Anonymous Anónimo said...

Adorei o teu texto está demais cinseramente axei origial. É teu?
aparece no nosso blog
jocas

25/10/06 3:02 da tarde  
Blogger Claudia Sousa Dias said...

Sim é meu, embora me tenha inspirado num sonho de um amigo a partir do qual criei um texto literário.

Obrigada pelo teu generoso comentário

Desert Rose

25/10/06 6:03 da tarde  
Blogger Nilson Barcelli said...

Gostei imenso deste teu conto de gatos.

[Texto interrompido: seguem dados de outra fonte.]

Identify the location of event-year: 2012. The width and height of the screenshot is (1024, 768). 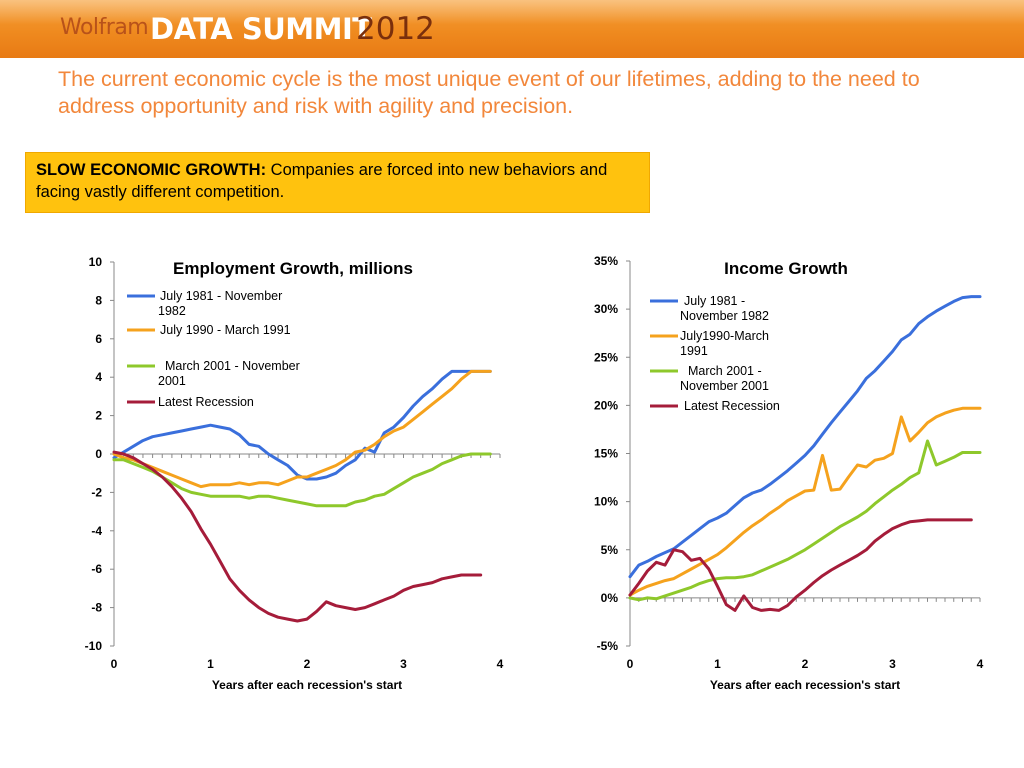
(396, 29).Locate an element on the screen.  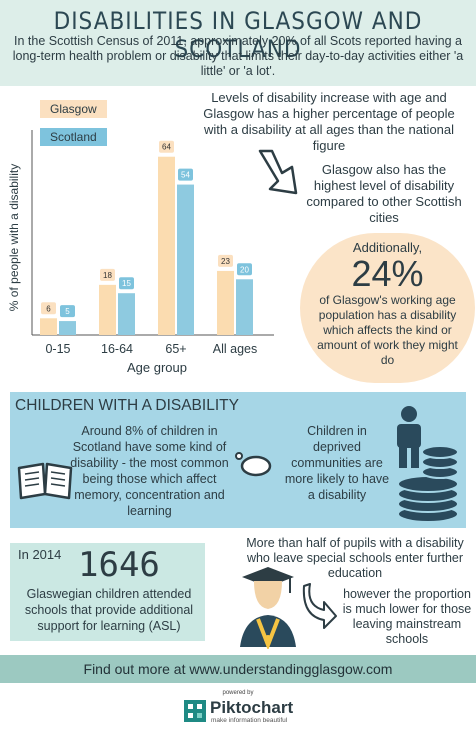
data-label-scotland-0: 5 is located at coordinates (68, 312).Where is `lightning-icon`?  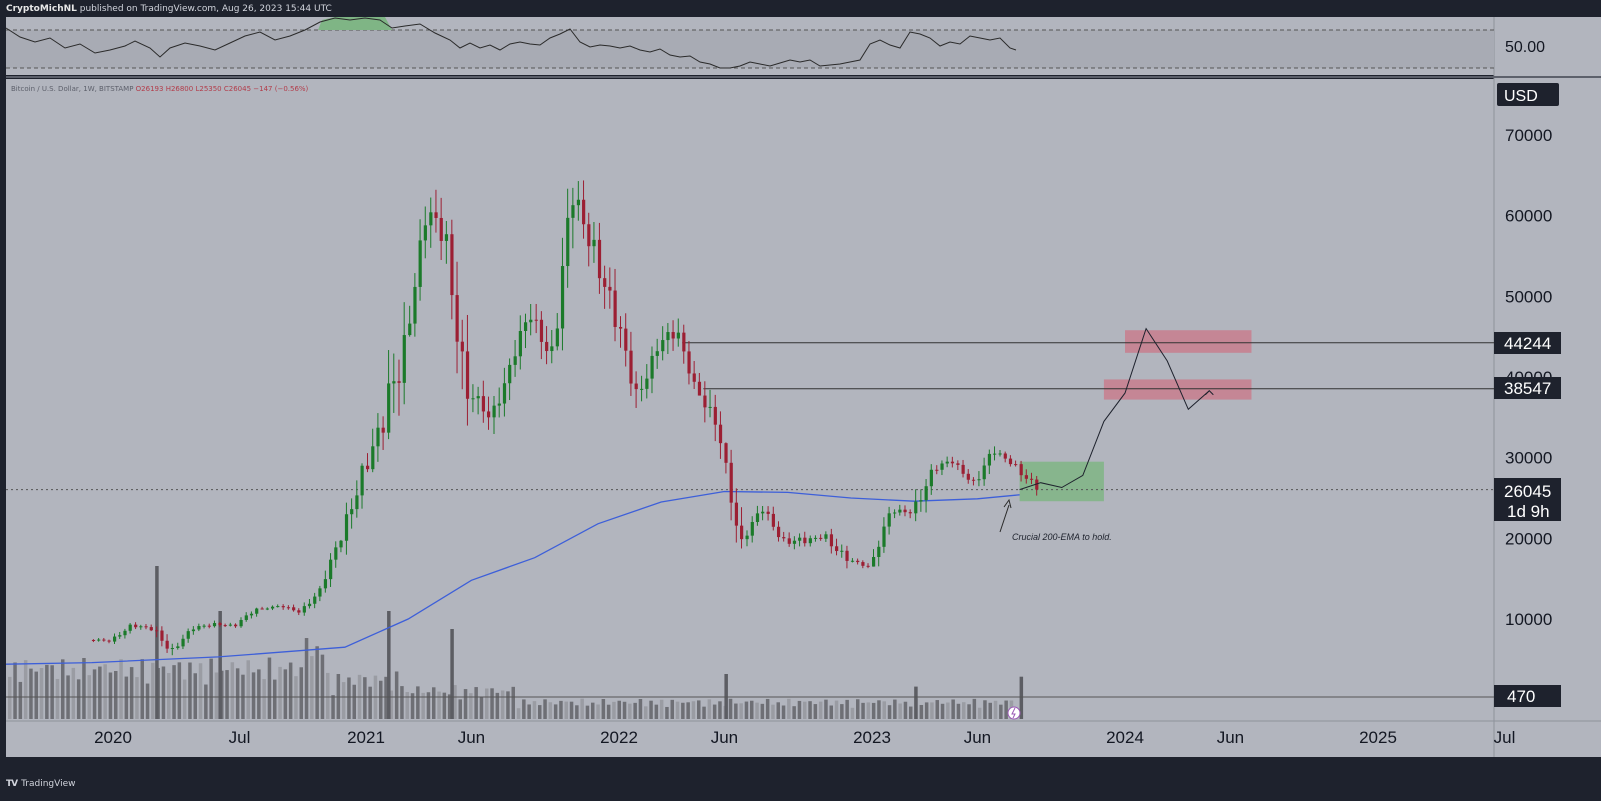
lightning-icon is located at coordinates (1014, 713).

Conseguiste meter-te muito bem bem dentro da pele de um e contar uma história divertida.
Não sei é como conseguiste caber na pele do gato...
Beijos.

26/10/06 12:27 da tarde  
Blogger Claudia Sousa Dias said...

Porque é exactamente o animal que eu queria ser!

pela elegância de movimentos, pela discrição, pela independência,pelo olhar penetrante - adoraria ter a capacidade de visão dos gatos! - e pela inteligência.

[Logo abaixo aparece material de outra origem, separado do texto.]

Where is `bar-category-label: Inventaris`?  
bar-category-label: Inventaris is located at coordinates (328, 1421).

depois disso, penso que só gostaria de ser águia, ou andorinha, para usufruir da plena liberdade de viajar pelos diferentes continentes sem ter de pagar bilhete de avião.

Beijinho e obrigada pela visita

Desert Rose

26/10/06 4:09 da tarde  
Blogger Nilson Barcelli said...

cláudia,
Então querias ser gata...
Mas... será que não o és já? Se calahar já muitos te chamaram gata... não sei...
Bom fim-de-semana.
Um beijo.

27/10/06 1:59 da tarde  
Blogger Claudia Sousa Dias said...

:-D (lol)!

Não, nem pensar!

Mas já me sugeriram que me vestisse de catwoman no Carnaval!

O problema é já há muito que perdi as linhas de Hale Berry para vestir esse género de fatiota!